Dumbo was a quiet place to calm myself as I stood beside the East River listening to the water, not a touristy circus. There were just a few destinations, like Jacque Torres, where you could get individual truffles and hot chocolate so thick a spoon would practically stand upright in it. It was a gorgeous, barely-discovered neighborhood back then.
But time marches on and Dumbo is jumping and here I am feeling gray and shrunken, no longer the lively animated person I was back at the MBP, back when I worked alongside L and M was our boss and we were in the thick of everything going on in the city, or so it felt. I was the arts funder so I went out constantly to cultural events. L was a frequent companion, always appreciative and excited by theater and museums and other wonderful spots we had the good fortune to frequent.
It is great seeing them both and yet the gap in our experiences over the years seems vast. M has a great job at a major museum where she has worked for a long time and both she and L keep up with a lot of our old colleagues. And who are you in touch with? M asks, and I have to tell her no one. I had so many good work friends back then and yet I’ve lost touch with all of them. I listen as M and L catch up on various people they still see and feel so out of the loop; my life feels truncated into a before and after my caregiving role. For while I continued working after V’s regression, my career was back burnered for years, and when I came up for air I found myself disconnected from my former colleagues and the many organizations I worked with. M and L kept that work front and center and the difference that has made is profound.
On the surface, M is far superior to me in every possible way: professionally, socially, even in her leisure activities – I do Wordle, she does Quordle (4 word puzzles at once!) If she wasn’t so damn gracious and charming it would be easy to find her annoying.
M taught me how to write a memo: how to use bullets effectively and convey complicated information as succinctly as possible. There’s no room for James Baldwin in public office she quipped, knowing my penchant for long sentences that felt like an homage to my favorite author. I learned in the workplace to keep it short. She left a lasting imprint.
I know that M and L have had major heartaches and challenges too – none of us gets away with a consistently easy life. And yet despite being roughly the same age this last chapter has been so different for us. L still works part time and travels and sees a large circle of friends. M looks to retire in a few years and renovate her apartment, she’ll have time for travel and seeing her extended family (originally from Liberia, they mostly live on the east coast now, much easier to visit on a regular basis.)

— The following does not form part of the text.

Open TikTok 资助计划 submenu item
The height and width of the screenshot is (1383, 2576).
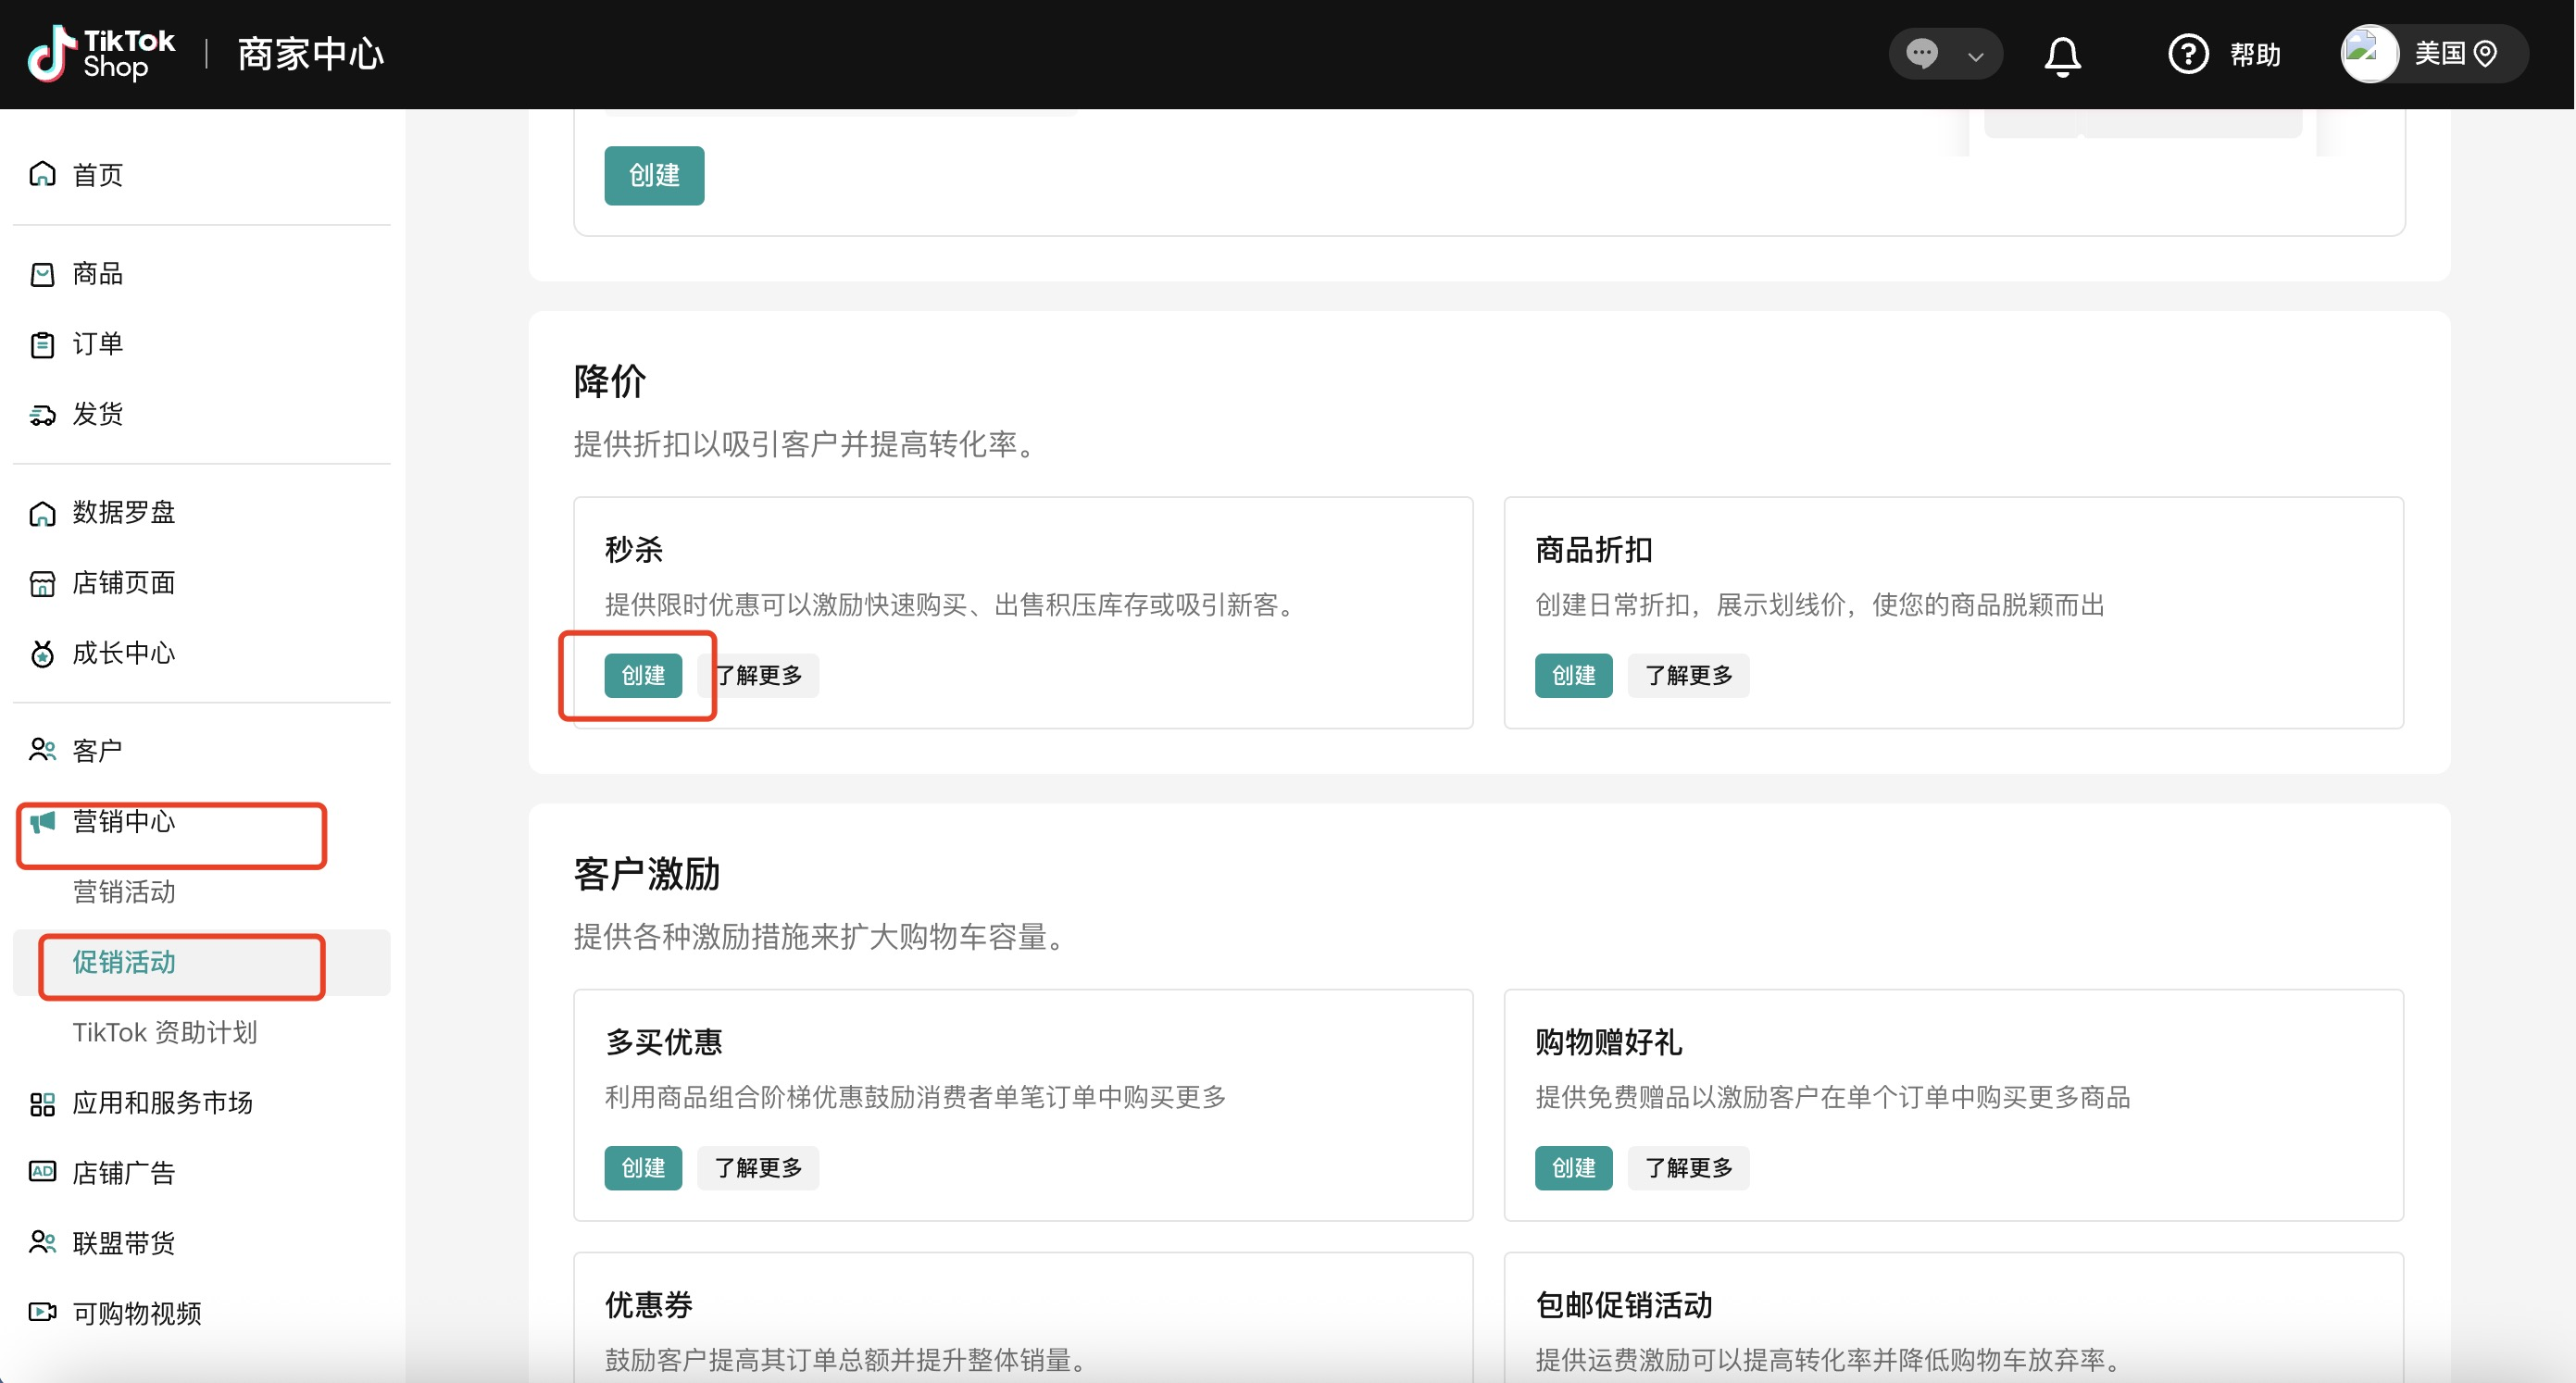(164, 1032)
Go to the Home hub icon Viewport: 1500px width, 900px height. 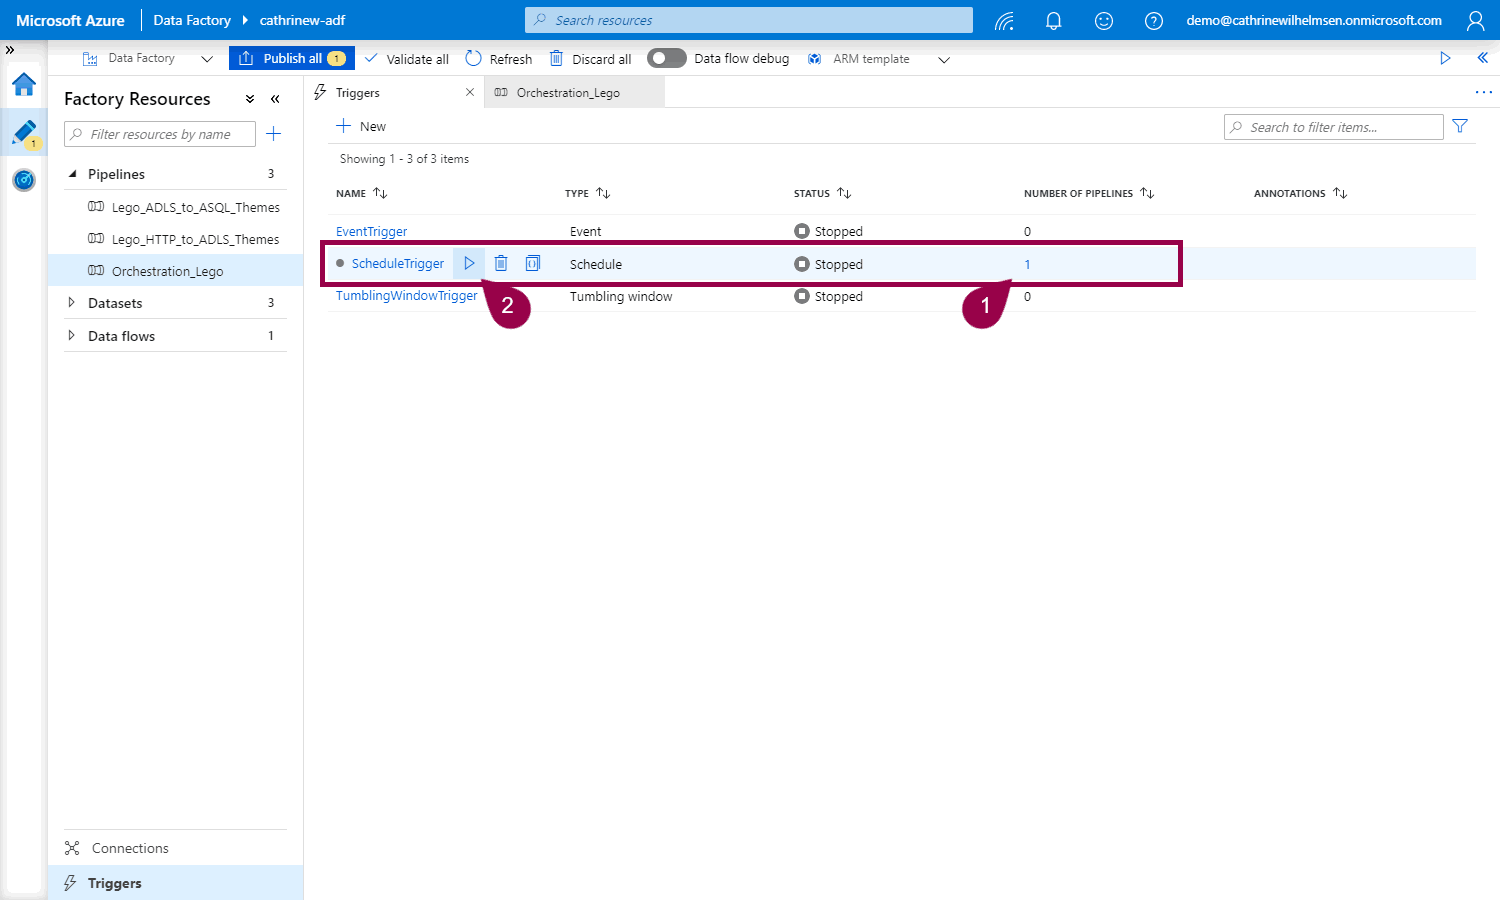[x=24, y=85]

It’s still rare that I answer the simple question How are you? with utter honesty. After all these years I still have a lot of grief, which is hard for those who don’t have that feeling in their gut and heart to comprehend. With all the joys and gratitude in daily life, there remains a sort of aching and yearning that it’s hard to escape yet difficult to express. It’s not something that I can talk about over a delicious lunch of quinoa artichoke burger and shared cauliflower and fries and the witty banter and sharp insight of two old friends.
And yet afterwards as I walk back to the A train I try to focus on our inner connectedness rather than the differences. We all seem stronger and wiser and mellower with age. Better able to face setbacks as well as triumphs. I feel that way with all my friends. We’ve gotten older and our faces have more lines and our bodies have more problems and yet we’re more resilient and forgiving and tender. We all experience the vulnerability of aging, yet our challenges are more a source of humility than humiliation. As with my Dumbo support group all those years ago I see what binds us as stronger than our unique circumstances. And so I take that bond home with me along with some photos from an afternoon in Brooklyn with old friends.